======== Data section

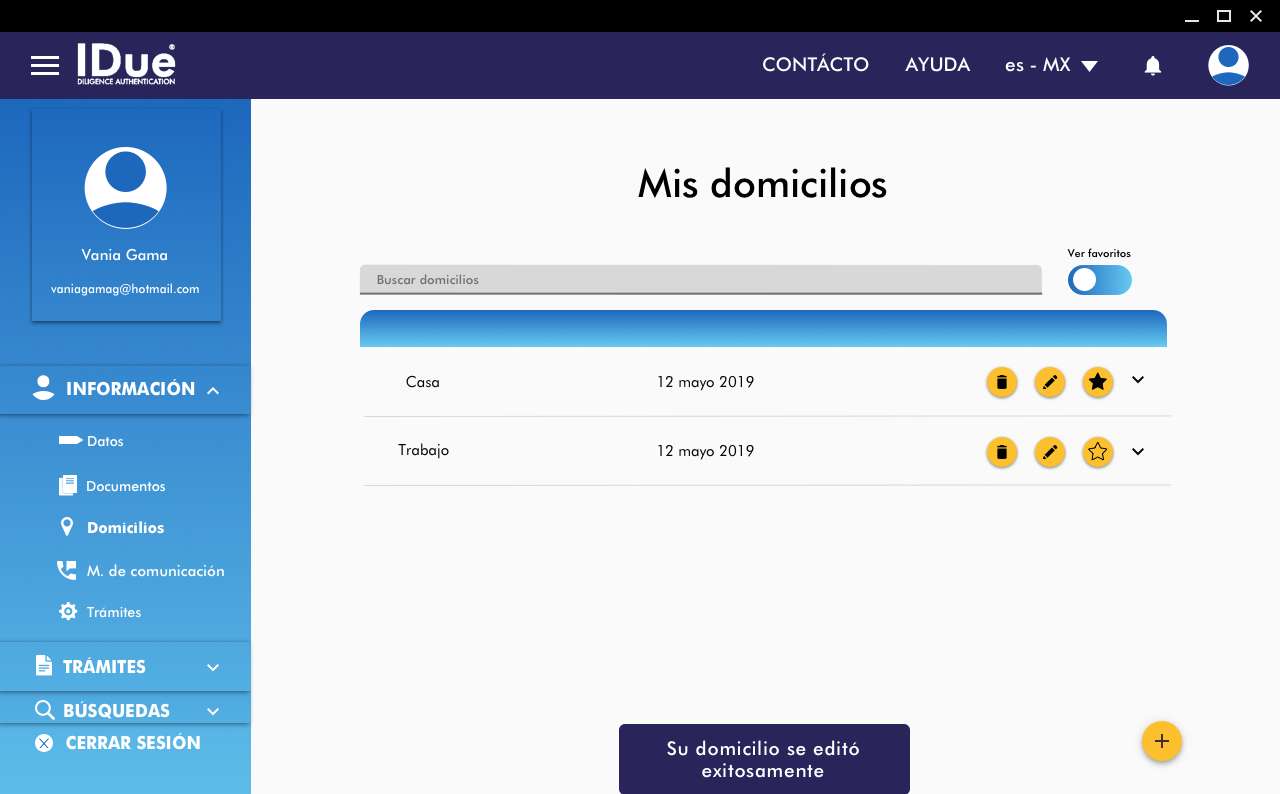This screenshot has height=794, width=1280.
Task: Add a new address with plus button
Action: point(1161,742)
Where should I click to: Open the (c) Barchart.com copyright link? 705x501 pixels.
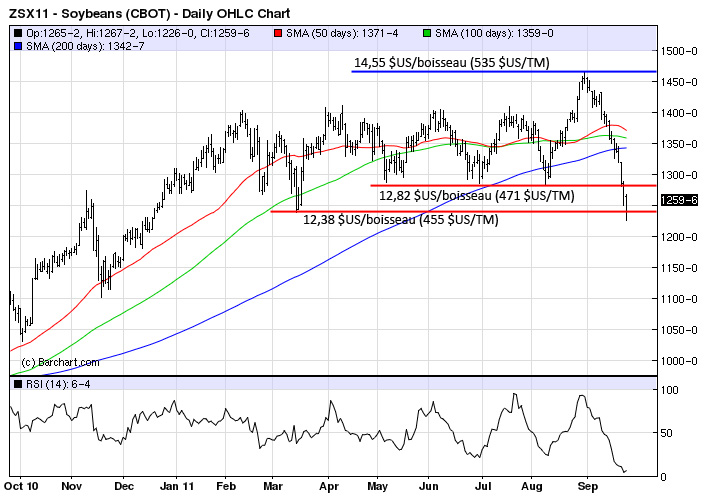tap(60, 362)
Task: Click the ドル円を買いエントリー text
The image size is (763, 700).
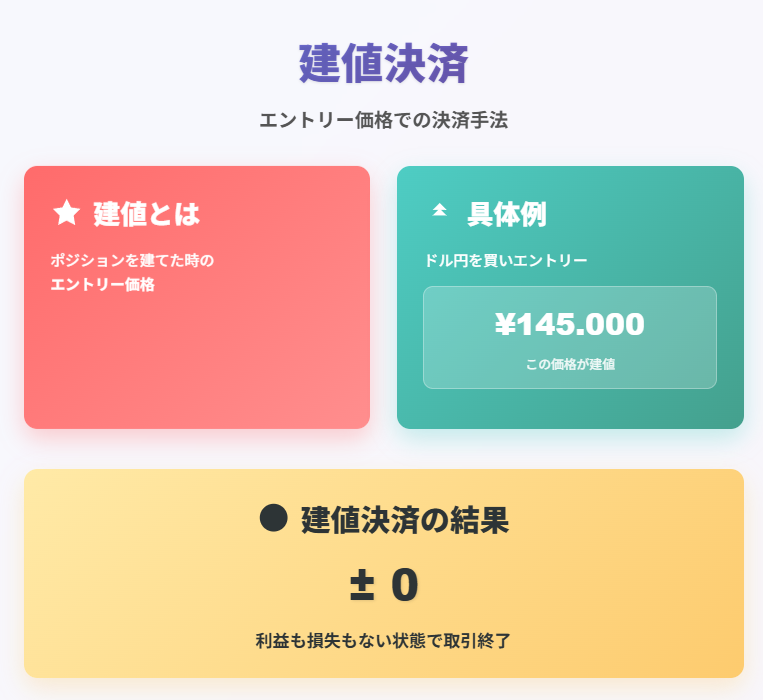Action: [506, 260]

================

Task item:
Exactly the lines from the line with "Where should I" through the end of the data are to be reproduced, and no picture is to be included.

Your solution:
Where should I click to: Open the (c) Barchart.com copyright link? 705x501 pixels.
tap(60, 362)
Task: Click the ドル円を買いエントリー text
The image size is (763, 700).
Action: [506, 260]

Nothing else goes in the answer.